そんなことよりもう一曲聴いてみたくなった。こんどはちゃんと聴くからさ。なんて信頼性の低いお願いをしていたら、ドアをたたくノックの音がした。
「どう、仲良くやってる?」
受付にいた美代ちゃん似のおねえさんが顔を出した。
「あら、演奏するのは朝比奈さんのほうだったの」
いろいろな常識的判断は、常に覆されるために存在して、そのたびに仰天するのは一般小市民であるおれたちで、そうやって物語は続いていくわけだ。日常を破壊して、はじめて世の中に出られる。あの感じが忘れられずになんどでも求めてしまう。
「彼氏に押し倒されない抑止力として同席させてもらっていいかしら。わたしね、いま昼休みに入ったの、よかったら一緒に聴かせてもらえる?」
なんだか最初の理由が気にかかるおれだけど、朝比奈は面白がっているようだ。
「澤口さんはどんなジャンルが好きなんですか?」浅田さんではなく澤口さんというらしい。なんで朝比奈は知ってるんだ。知り合いだったのか、、、 ああ名札見たのね。

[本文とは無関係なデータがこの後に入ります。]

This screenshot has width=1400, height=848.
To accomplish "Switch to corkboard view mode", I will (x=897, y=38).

「わたしジュリーが好きなんだけど、そういうのは演奏(やん)ないわよね。フォークだったら、S&Gとか、PPMとか、CSN&Yとか… 」なに、その暗号文、、、
「ああ、澤口さんはそういう方向性なんですね」ええっ、それでわかるんかい、、、
「じゃあ、こんなのどうですか?」朝比奈は低音のリフを奏ではじめると、澤口さんはこの曲大好きと手を叩いて喜んだ。これはこれで疎外感。おとこだけでなく、女性にも嫉妬してしまうおれって、だいたい想像はつくとおもうけど、あまりいい思い出にはなりそうにはない。